Configuration Template Samples
Step 1: Connect Network Devices to the Network
The network infrastructure devices will be connected to the network. The installation engineer must ensure that the devices are properly installed and powered from redundant power sources.
Step 2: Apply Device Configuration Template to Routers/Switches
The installation engineer will use the following configuration template to configure all core, distribution, and access layer devices.
| Switch> enable Switch# configure terminal Switch(config)# hostname <device-name> device-name(config)# ip domain-name xumuc.com device-name(config)# enable secret <password> device-name(config)# username <username> secret <password> device-name(config)# crypto key generate rsa How many bits in the modulus [512]: 2048 device-name(config)# line con 0 device-name(config-line)# login local device-name(config-line)# exit device-name(config)# line vty 0 4 device-name(config-line)# login local device-name(config-line)# transport input ssh device-name(config-line)# exec-timeout 1 00 device-name(config-line)# exit device-name(config)# line vty 5 15 device-name(config-line)# login device-name(config-line)# exit device-name(config)# no logging console device-name(config)# no ip domain-lookup |
Configure VLANs, Network, Routing protocols. Do not forget to configure voice vlan/s and wireless network.
Configure DHCP.
Security Implementation Tasks
VLAN, Port security, DHCP snooping, Authentication, ACL, firewall etc. (if required)
Active Directory Implementation Tasks
The tasks listed in Table 8 are necessary to successfully create the new WWTC.com Active Directory forest for WWTC.
| STEP | TASK |
| Create forest root domain | |
| Create domain trees | |
| Configure DNS stub zones for domains | |
| Configure DNS suffix search list and distribute through GPOs | |
| Establish forest trust with WWTC if required | |
| Configure global catalog servers and FSMO roles | |
| Create sites and subnets | |
| Create site link objects and configure site link settings | |
| Create organizational units and groups |
Table 8: Active Directory Implementation Tasks
Step 1: Create Forest Root Domain
The installation engineer will create the WWTC.com forest root domain using the procedure below.
|
Step 2: Create Domain Trees
Use the same procedure described in Step 1
Step 3: Configure DNS Stub Zones(if required)
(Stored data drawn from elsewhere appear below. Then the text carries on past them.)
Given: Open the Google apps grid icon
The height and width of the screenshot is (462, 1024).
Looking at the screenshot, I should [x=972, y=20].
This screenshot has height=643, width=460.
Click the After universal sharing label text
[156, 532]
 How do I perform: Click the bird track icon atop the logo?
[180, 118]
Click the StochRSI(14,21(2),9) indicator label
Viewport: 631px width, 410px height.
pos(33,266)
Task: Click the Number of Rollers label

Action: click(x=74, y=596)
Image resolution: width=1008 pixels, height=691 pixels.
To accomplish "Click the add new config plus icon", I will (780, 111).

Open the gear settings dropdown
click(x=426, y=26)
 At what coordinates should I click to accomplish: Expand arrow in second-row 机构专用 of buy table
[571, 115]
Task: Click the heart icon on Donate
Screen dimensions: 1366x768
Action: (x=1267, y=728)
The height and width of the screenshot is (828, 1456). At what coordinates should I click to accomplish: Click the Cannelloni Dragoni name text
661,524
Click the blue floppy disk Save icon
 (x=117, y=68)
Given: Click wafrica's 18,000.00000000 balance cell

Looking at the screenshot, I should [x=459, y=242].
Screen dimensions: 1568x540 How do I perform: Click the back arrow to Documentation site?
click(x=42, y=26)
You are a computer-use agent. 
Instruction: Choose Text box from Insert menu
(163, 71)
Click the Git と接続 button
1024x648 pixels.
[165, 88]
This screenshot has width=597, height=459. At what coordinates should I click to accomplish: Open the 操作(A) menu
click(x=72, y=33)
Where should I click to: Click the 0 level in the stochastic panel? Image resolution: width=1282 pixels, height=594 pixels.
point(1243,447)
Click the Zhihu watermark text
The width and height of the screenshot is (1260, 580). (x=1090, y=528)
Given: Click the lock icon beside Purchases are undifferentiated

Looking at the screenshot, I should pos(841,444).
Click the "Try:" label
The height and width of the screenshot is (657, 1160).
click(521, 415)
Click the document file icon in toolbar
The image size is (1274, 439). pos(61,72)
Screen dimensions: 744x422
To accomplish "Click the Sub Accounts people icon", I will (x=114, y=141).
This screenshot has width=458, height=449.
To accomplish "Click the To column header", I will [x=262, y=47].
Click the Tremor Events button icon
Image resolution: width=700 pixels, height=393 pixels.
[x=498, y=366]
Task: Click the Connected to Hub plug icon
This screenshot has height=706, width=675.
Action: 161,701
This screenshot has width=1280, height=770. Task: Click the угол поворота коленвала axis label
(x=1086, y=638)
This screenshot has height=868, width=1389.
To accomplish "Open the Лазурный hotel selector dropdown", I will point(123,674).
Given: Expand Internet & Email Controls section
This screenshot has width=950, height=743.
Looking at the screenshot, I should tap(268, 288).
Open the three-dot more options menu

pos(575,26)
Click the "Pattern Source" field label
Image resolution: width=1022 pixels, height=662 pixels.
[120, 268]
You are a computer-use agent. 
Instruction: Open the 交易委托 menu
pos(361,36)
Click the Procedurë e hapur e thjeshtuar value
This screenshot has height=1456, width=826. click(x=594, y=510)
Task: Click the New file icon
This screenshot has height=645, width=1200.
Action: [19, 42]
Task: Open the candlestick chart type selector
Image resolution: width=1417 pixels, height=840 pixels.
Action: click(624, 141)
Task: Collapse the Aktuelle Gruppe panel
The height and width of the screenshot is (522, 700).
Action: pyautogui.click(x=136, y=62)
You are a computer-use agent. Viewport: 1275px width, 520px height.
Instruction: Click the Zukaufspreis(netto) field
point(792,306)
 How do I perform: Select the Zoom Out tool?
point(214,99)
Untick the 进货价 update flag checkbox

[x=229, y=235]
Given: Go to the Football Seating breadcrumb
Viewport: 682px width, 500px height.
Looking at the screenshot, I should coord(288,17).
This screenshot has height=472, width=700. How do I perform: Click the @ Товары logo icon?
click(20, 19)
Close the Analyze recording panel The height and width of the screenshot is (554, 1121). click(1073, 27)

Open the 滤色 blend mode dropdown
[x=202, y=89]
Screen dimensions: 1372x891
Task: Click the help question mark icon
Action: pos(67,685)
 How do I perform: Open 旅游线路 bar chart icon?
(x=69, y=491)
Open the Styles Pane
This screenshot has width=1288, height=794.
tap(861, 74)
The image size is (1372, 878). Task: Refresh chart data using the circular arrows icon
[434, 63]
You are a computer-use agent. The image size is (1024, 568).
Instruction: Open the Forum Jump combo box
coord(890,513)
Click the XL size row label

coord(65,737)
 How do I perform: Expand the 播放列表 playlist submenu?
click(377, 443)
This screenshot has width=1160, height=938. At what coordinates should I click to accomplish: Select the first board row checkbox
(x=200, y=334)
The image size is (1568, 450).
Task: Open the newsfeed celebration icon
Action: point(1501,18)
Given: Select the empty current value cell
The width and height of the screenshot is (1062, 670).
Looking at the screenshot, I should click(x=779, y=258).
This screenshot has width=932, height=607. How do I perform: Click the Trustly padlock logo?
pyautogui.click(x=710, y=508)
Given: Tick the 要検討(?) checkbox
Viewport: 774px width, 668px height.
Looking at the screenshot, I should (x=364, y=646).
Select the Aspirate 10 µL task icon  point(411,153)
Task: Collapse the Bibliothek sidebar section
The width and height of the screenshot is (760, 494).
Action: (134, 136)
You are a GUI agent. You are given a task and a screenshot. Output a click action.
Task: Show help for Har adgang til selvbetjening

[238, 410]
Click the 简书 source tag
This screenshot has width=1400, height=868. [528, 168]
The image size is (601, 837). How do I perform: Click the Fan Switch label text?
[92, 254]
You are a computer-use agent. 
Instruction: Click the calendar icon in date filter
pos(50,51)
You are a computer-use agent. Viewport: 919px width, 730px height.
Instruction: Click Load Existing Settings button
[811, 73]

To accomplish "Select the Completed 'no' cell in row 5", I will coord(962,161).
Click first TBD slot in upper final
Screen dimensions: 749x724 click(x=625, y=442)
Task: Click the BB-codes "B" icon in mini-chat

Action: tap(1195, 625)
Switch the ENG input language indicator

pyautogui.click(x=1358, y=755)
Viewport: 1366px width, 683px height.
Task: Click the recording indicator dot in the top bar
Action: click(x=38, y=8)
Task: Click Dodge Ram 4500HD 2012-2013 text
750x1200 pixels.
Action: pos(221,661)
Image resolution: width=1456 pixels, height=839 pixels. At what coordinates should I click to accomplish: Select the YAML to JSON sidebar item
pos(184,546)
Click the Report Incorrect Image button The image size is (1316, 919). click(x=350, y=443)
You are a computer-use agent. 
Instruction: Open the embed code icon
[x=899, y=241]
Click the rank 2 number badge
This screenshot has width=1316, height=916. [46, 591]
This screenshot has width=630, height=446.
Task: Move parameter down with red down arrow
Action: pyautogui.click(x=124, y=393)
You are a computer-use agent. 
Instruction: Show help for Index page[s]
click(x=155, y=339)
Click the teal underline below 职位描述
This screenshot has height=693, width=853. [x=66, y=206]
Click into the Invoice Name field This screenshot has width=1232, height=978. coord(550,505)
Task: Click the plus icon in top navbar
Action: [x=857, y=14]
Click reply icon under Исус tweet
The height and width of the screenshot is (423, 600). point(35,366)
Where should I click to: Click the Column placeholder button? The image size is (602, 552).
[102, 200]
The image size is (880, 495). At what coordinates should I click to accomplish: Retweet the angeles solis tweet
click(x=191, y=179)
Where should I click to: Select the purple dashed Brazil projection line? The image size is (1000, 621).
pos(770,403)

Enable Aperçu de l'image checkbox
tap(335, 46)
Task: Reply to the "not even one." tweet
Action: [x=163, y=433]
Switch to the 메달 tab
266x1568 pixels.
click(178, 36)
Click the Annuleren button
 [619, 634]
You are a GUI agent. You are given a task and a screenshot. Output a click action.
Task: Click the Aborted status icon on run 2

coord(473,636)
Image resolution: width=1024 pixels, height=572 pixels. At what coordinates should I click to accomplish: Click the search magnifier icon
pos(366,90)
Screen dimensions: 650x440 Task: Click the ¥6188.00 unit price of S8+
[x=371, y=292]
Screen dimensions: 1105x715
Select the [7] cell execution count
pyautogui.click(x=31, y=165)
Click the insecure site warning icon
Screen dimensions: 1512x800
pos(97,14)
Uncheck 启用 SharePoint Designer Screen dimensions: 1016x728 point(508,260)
Project Schedule or Time line
| DATE COMPLETED | PROJECT MILESTONE |
| March 27 | Business and design requirements identified for network, security, and Active Directory implementation. |
| April 3 | Preliminary network design submitted for client review. |
| April 10 | Network design modification requests received from client. |
| April 17 | Preliminary security design submitted for client review. |
| April 24 | Security design modification requests received from client. |
| April 28 | Preliminary Active Directory design submitted for client review. |
| May 5 | Active Directory design modification requests received from client. |
| May 12 | Final designs (network, security, Active Directory) submitted to client. |
Suggestion to prepare the Plan.
Prepare or revised your network high level diagram to indicate all networking devices, VLANs, link addresses. You have done in your LAN submittal, please revise that diagram.
Prepare an equipment list which you are using in your network. Your equipment list should have name of the equipment, connection to other equipment and IP addresses. You have done it in your LAN submittal but review that list and revise it.
Divide the work as you seem appropriate such as VLANs, or equipment. For example if you have created 20 VLANs, then 5 VLANs each member or you have 20 equipment, 5 equipment each.
You do not have to follow, you can use your own methods. This submittal depends on clarity of your diagrams and equipment list and IP address assignment.